これも先ほど話した授業のカリキュラムに通じるんですが、自分のやりたいことを見つける方法を学べたなと思っています。1つの分野を専門的に扱うのではなく、まずいろんな分野に触れられたからこそ、自分の関心ごとが明確になったのをすごく実感していて。

具体的には、どのように実感されたんでしょうか?

古家さん

もともとは国際政策学科からNPOやNGOなどで働きたいと考えていたんですが、1年生の時に受けた国際政策系の授業がなぜかしっくりとこなくて。

でも社会学や心理学の授業を通して、人に関心が出てきて、かつ基礎ゼミの先生がメディア情報学科の方で、メディアがどう社会に影響を与えてきたかを知って、結果的に当初は全く興味のなかったメディア情報学科に進むことにしたんですよね。

古家さん

そこからメディアについて勉強していたら、メディアだけでなくリアルな場づくりも大事なことに気づいて、都市政策に関する知識も欲しくなってきて…というふうに自分の中で興味関心が変化しました。

実際に勉強してみて初めてわかることもありますよね。

古家さん

そうですね。自分がやりたいことを決めてもいいけど、ころっと変わることもあるだろうし…。気づけば大学時代からこれまでずっと、あんまり1つに固執せずにいろんな情報に触れながら生きてきていて、今の仕事もやり方を変えながら興味のあることに柔軟に取り組んでいます。

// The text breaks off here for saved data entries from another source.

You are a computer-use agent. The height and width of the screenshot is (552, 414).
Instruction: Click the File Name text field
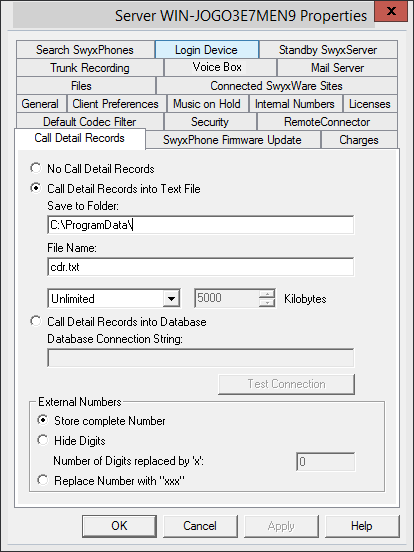coord(201,266)
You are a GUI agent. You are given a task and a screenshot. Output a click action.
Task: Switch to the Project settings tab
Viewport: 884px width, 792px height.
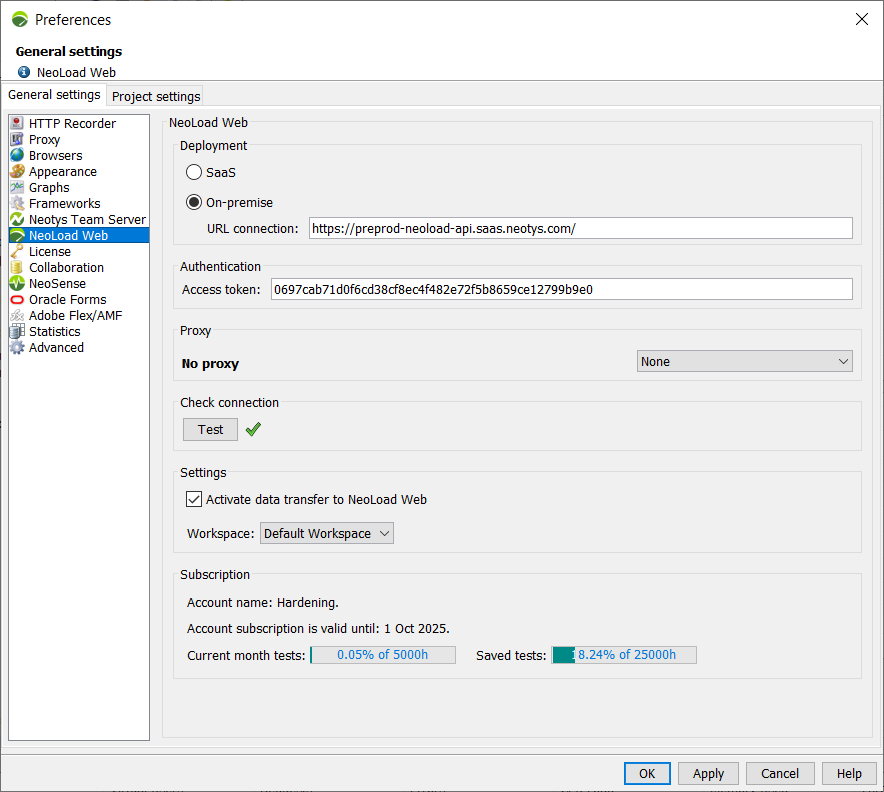point(156,96)
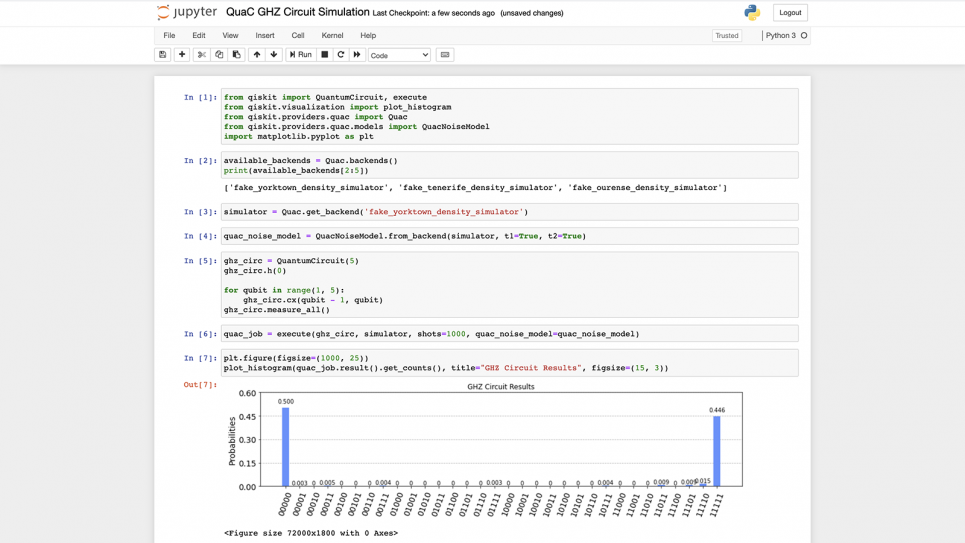This screenshot has width=965, height=543.
Task: Copy selected cells using the toolbar icon
Action: [219, 55]
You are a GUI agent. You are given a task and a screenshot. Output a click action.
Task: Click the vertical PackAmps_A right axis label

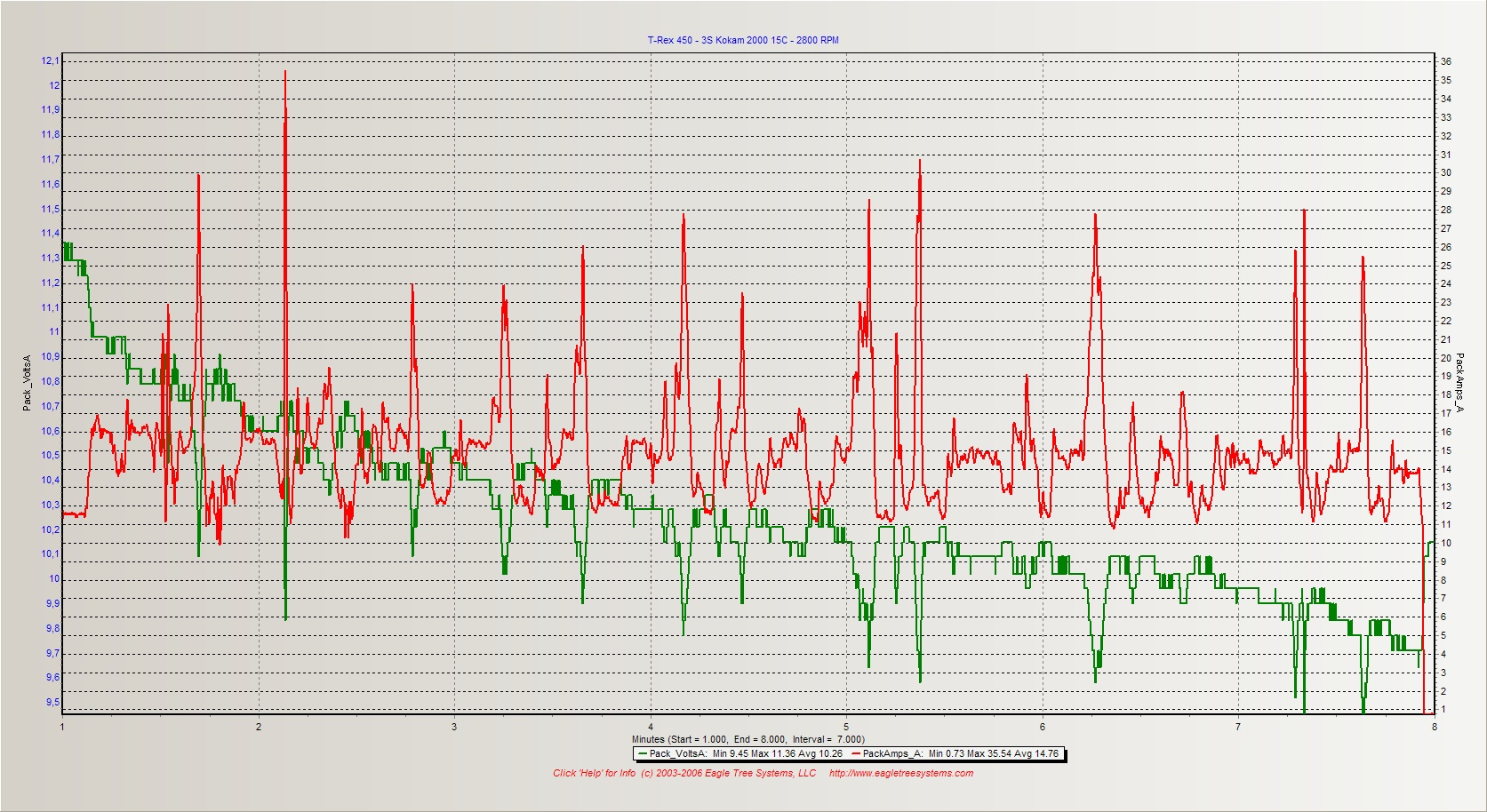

学部での学び方がお仕事でも本当に一貫しているんですね。

古家さん

あと、いろんな分野を知っていると、指示や管理ができるため人の上にたつマネジメント側になりがちだけど、そこで偉そうになってはいけないと意識していて。

総合政策学部にある「つかえられるためではなく、つかえるために」という聖書の言葉をすごく大事にしていて、誰かの上にたつために幅広いことを知っているんじゃなくて、誰かの役にたつためであることを忘れたくないなと思っています。

いろんな分野に触れてきたからこそ人の上に立てるけど、それぞれ専門的な知識をもった方々への敬意も忘れないというか、そういう姿勢をすごく感じました。

誇らしいKSCブランドをつくるために

今の学生さんに伝えたいことはありますか?

古家さん

誇らしいKSCブランドを作りたいと思っていて。

自分の話になると、もともと社会学部を第一志望にしていて、結果的に総合政策学部に入ることになったんやけど、最初は編入したいと思っていたくらい三田に行きたくないと思っていて。でも次第に三田が好きになって、周りも三田キャンパスでよかったという声を聞くようになって、大学時代に三田キャンパスを盛り上げようという団体を立ち上げたこともありました。

古家さん

そのとき三田キャンパスに愛着をもつ人が一定数いることを実感して、そのことに可能性も感じていました。KSC出身やねんって言いたくなるようなブランドを作りたくて、そうした仲間を増やしたい思いもあって今も同窓会を開いたりしています。

素敵ですね…!

古家さん

あともう1つメッセージとして、自分は会社に就職するよりも個人事業主でやってみたら自分にとても合っていたケースだったんですが、必ずしも大学を卒業したら大企業で勤めることがゴールではないと思っています。それと同じように、もし大学生活のなかで何か窮屈に思っている人がいたら、不安に思わず安心して自分らしくやりたいことをやっていってほしいなと思います。

古家さん

関学生のなかには自分で何かやってみたいと考えている人もいるかと思うので、もし僕と気が合いそうだと感じた人がいたら、コワーキングスペースに来ていただいたり、僕のTwitterやFacebookにぜひ連絡いただけたりしたら嬉しいです。

ぜひ古家さんとどんどん繋がっていってほしいですね。

古家さん

僕自身、三田キャンパスの関学生ともっともっと繋がりたいと思っているので、ご連絡大歓迎です!

居心地ええわ〜と思ってもらえる場所に

フリーランスとして多岐に渡る事業に携わっていますが、今後の展望があれば教えてください。

古家さん

僕の性格上なのか、あんまり将来のことを考えてないというのが正直なところで。今の在り方がすごく居心地いいなと思っているのもあって、今の状態がずっと続けばいいなと思っています。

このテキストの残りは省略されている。